Toda tiranía carga adentro las semillas de su propia destrucción.
Ante un megalómano desorbitado un ingrediente clave es la pésima calidad humana de un entorno que – sin asomo de dignidad personal – se presta a lamer sus botas ó trasero con tal de apoderarse de parcelas del poder público.
En un extremo culto a la personalidad, la atención se concentra desproporcionadamente en el caudillo; y no lo suficiente en el conjunto humano que le sirve de soporte – y que por su ineptitud y deshonestidad dan el puntillazo final a su eventual derrota.
Para mantenerse en gracia del jefe conforman un coro permanente o itinerante Corte medieval, que sirve de utilería, de elenco de reparto presto para aplaudir, cuadrarse, o reír gracejadas. Desatienden sus funciones formales pues la prioridad absoluta es complacer y rendir constante pleitesía al jefe.
En la enfermiza relación entre amo y cortesano alternan jugosos premios con los más soeces vejámenes que ninguna persona cuerda y decente debe soportar.
Como hace falta cierta calaña – o locura – para participar en semejante sainete, a lo largo del mandato se ven siempre mismas caras, en continuo enroque, en las posiciones de mayor confianza, la mayoría sin otra credencial que la fidelidad perruna.
Así se conforma una especie de corte de los milagros, como el entorno de Adolfo Hitler, prototipo de servilismo ante una enfermiza personalidad.
En el Tercer Reich algunos eran tan desquiciados como el propio Führer; otros iban por el saqueo; y se intercalaban algunos tecnócratas, como Albert Speer, luego arrepentido, que trataban de hacerse la vista gorda ante los peores desmanes – como tantos militares que después coreaban: «Yo solo seguía órdenes».
Por supuesto, entre tanto detrito humano no puede surgir sucesor alguno.
La inevitable consecuencia es que se va formando una enorme bola de nieve en avalancha de derrumbes, explosiones, putrefacción, traiciones y anarquía. Poseer recursos en apariencia ilimitados sencillamente prolonga el proceso devastador, pero no lo impide: Los hoy «comprados» resulta que son apenas «alquilados».

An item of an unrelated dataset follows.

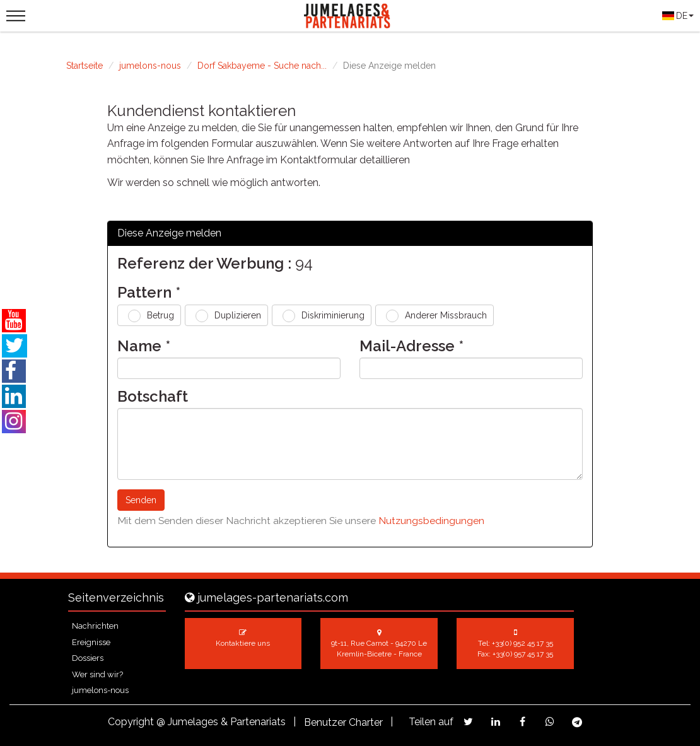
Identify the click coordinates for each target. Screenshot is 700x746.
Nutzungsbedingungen (431, 520)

El tirano va quedando solo en su colapso, si acaso acompañado de algún desquiciado parecido – como Goebbels con Hitler. Los demás huyen como ratas, tratan de pasar de bando, o buscan acomodo y olvido dentro de la merecida nulidad y anonimato del cual salieron.
Al final, el arrogante andamiaje de un pretendido «Reich de los Mil Años» se vuelve sal y agua, en medio de una sensación de alivio colectivo.
Cualquier parecido con alguna actualidad no es pura coincidencia.